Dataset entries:
---*---
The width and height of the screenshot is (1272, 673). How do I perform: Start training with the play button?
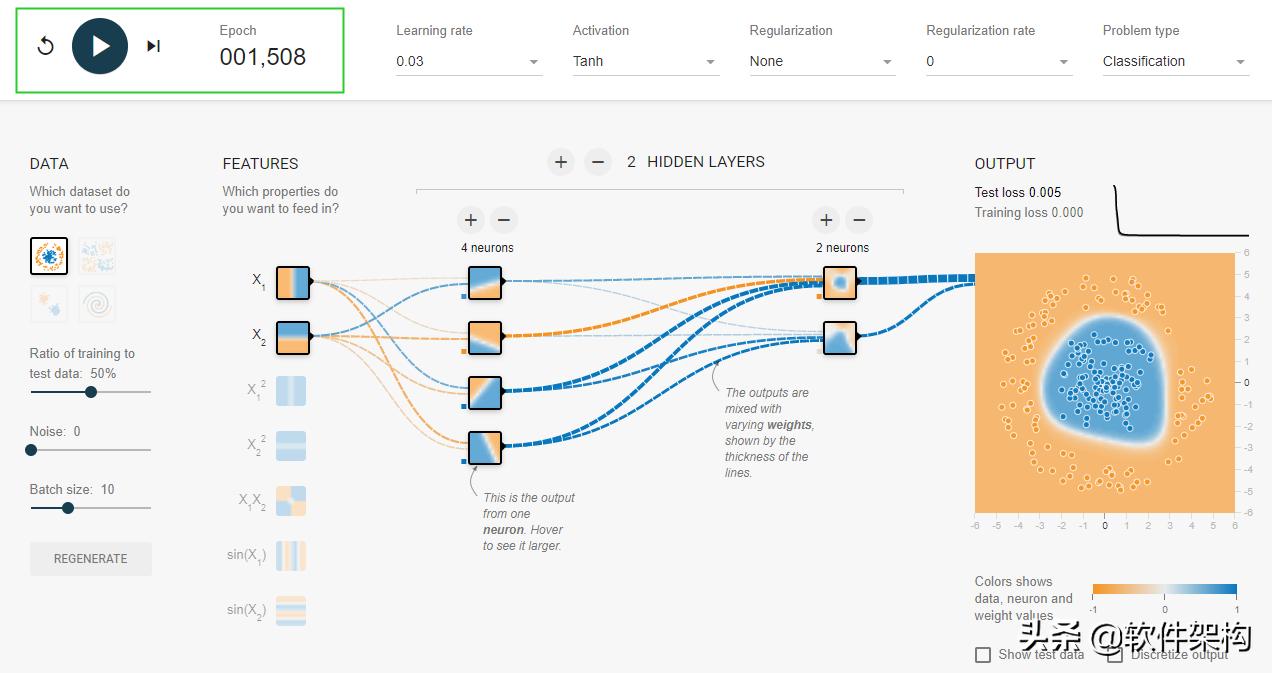pos(99,47)
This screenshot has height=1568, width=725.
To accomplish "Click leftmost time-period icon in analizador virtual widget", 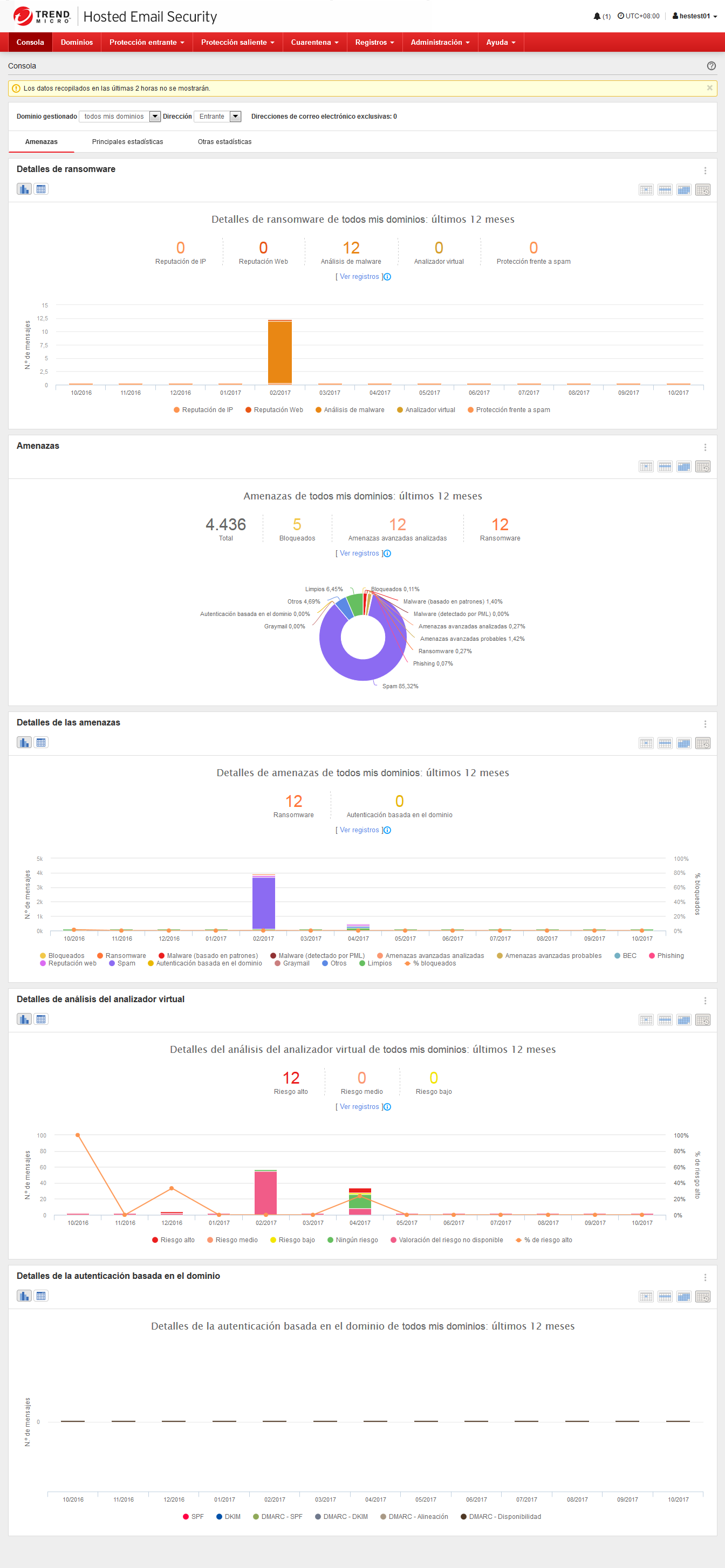I will (646, 1020).
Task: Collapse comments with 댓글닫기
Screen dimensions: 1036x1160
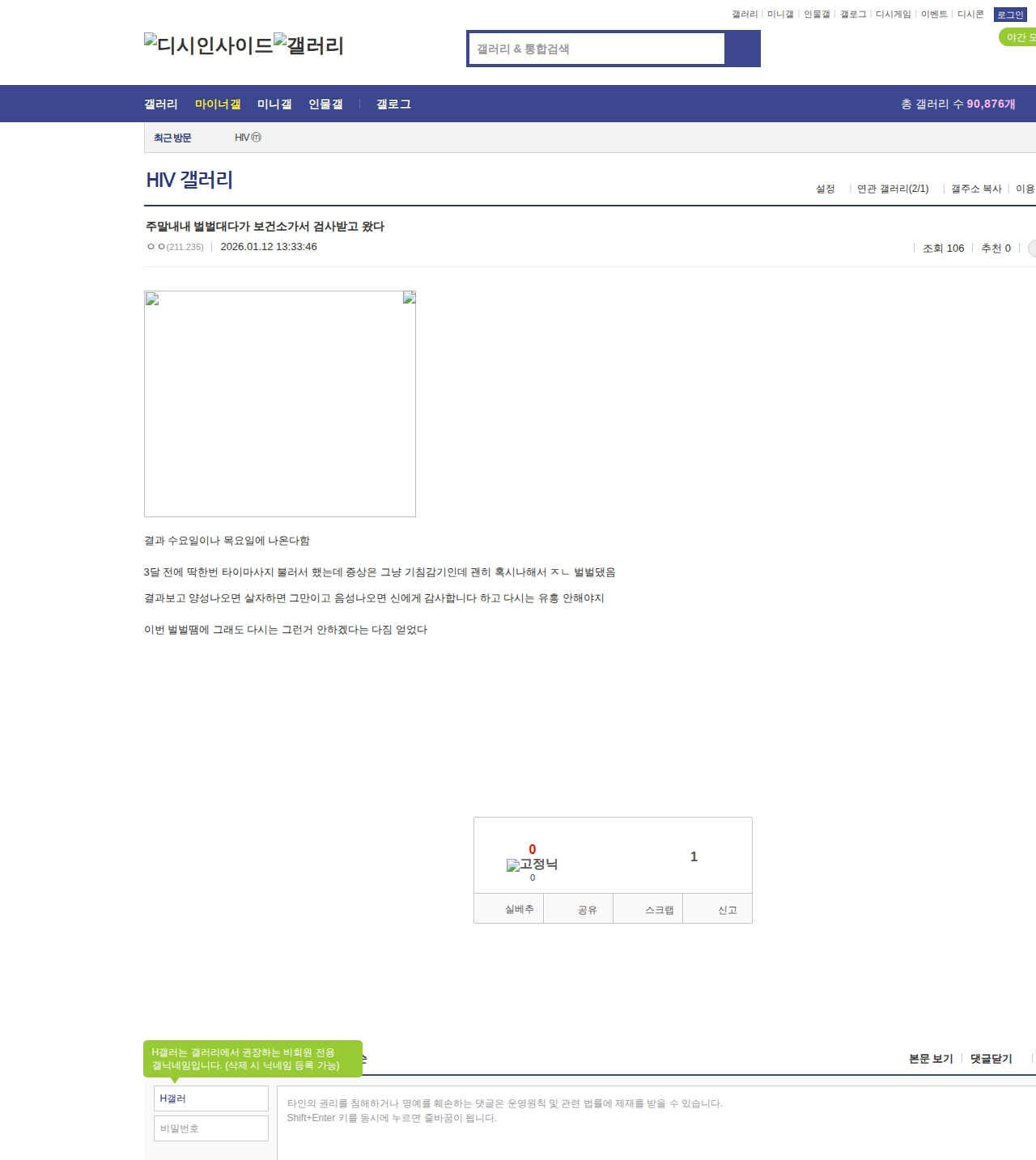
---*---
Please gather every line in the rows above that contains the word "width", and list those lines one per line.

» **Full response**
The width and height of the screenshot is (1272, 673). How do I perform: Start training with the play button?
This screenshot has height=1568, width=725.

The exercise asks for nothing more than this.